Target Heart Rate ? for Runners

O.k., I started running at the very beginning of this year and loosely tracking my resting heart rate and it has been going down...GREAT! The best part I have noticed is when running, a comfy pace was when my HR was in the 160's. Now it is just as comfy in the 170's which makes me think my V02Max is improving.

In the book BFFM, Tom Venuto provides a few equations to determine your target heart rate zone. One based on age (which I try to avoid because it is biased;-) ) and another based on resting heart rate, however, age is part of the equation.

Here is what I don't get...shouldn't my target zone be in a higher range? It seems to be in a lower range unless my math is off.

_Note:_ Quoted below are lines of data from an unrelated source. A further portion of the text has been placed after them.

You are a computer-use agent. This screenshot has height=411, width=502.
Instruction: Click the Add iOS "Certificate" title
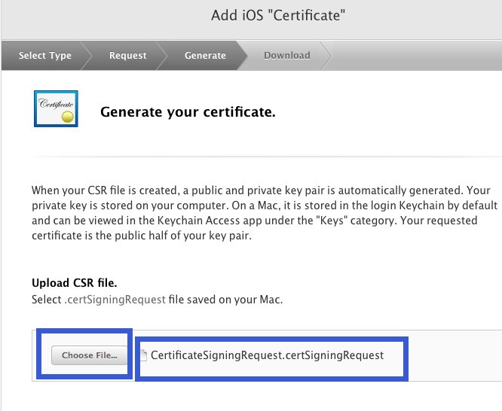(x=280, y=17)
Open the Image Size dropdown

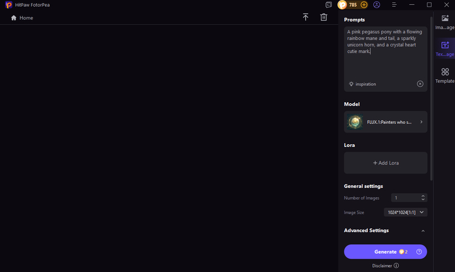point(405,212)
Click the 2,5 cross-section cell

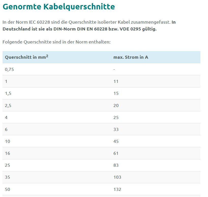pyautogui.click(x=8, y=105)
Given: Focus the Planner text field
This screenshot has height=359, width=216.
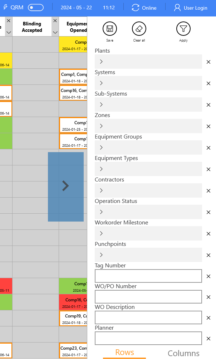Looking at the screenshot, I should pyautogui.click(x=148, y=338).
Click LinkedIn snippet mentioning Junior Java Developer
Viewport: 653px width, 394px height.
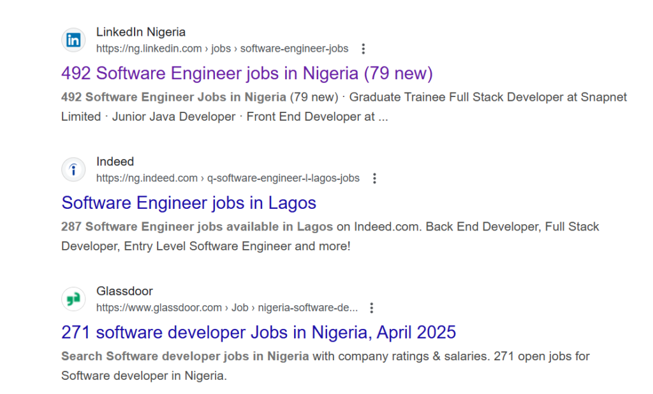click(x=344, y=107)
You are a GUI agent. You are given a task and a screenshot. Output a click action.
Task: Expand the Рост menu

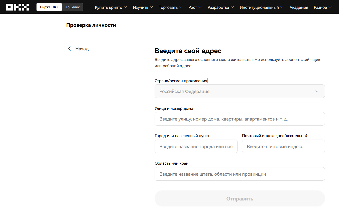click(x=195, y=7)
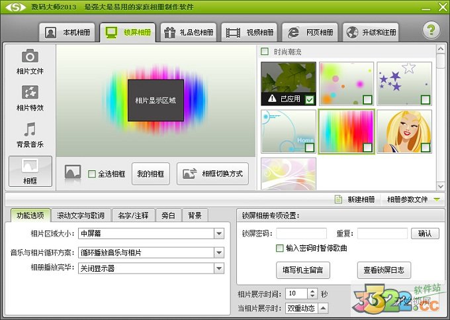Select the rainbow stripes frame thumbnail
This screenshot has height=320, width=450.
pyautogui.click(x=346, y=131)
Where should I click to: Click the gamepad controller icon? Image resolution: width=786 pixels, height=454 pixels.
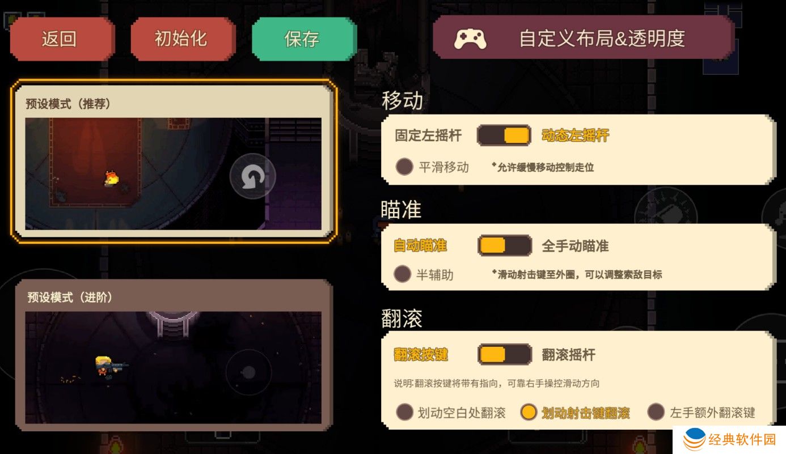click(470, 39)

Can someone please explain this to me?
 
Hi Sarah..I can try and help..:)...First I am sure your VO2Max is improving! I haven't read BFFM so I really don't know what the Target Zone refers too? I know for a runner it is best to do a test for your Max HR and then go from there. The books I have read are by Sally Edwards "Heart Zone Training" they are excellent for running training tips using a HR Monitor. She shows steps to put your HR numbers in 5 different Zones. Running I stay mostly in the top 3 zones: Aerobic, which is 70-80% of your Max, Anerobic, which is 80-90% of your Max and then Redline, which is 90-100% of your Max and usually when you are running very hard. Training in the Redline Zone will make you faster but you have to be careful to not train in this zone two days in a row. So do you know what your Max HR is?....:)...Carole
 
Only based on my age...220-32 (years old) but I am unsure how accurate that is. I think (maybe) I may be a smidge more fit than the average 32 (nearly 33) year old so I don't know if that calculation is even fair.
 
Okay...try this test from the book I mentioned. 1st is to find your current condition. I know from your posts you would be in the "Excellent Shape" one. Then the test is: Use an eight-inch step to perform a 3 min test. After your warm-up, step up and down in a four count sequence as follows: right foot up, left up, right down, left down. Each time you move a foot up or down it counts as one step. Count "Up, up, down, down" for one set, with twenty sets to the minute. It is very important that you don't speed up the pace. Keep it regular.

After 2 minutes you'll need to measure your heart rate during the last minute. You can now predict your Max HR by adding this to your last minutes average heart rate. Add 75 BPM for you being in excellent shape. See what that comes up with for your Max and maybe it'll be more accurate then merely subtracting your age from 220....hope this helps...:)...Carole
 
>Here is what I don't get...shouldn't my target zone be in a
>higher range? It seems to be in a lower range unless my math
>is off.

You want the lowest heart rate you can get to. Lower heart rate = more efficient pumps of blood. The rate also lowers as you get older, which to me seems like for the exact opposite reason- with age, lower heart rate = slower metabolism. So I don't get that. But age will be a part of any equation when it comes to heart rates, since it is one of the main factors.

Definately go with the resting heart rate. Testing that relatively often will also help you avoid overtraining- if your RHR goes up by 10%, you are much more likely to injure yourself. Take it easy on those days. HTH and somewhat answers a question that Carole isn't addressing. (Or is she?? I can't spend too much time on running questions because I get so upset my body isn't letting me run these days/years.)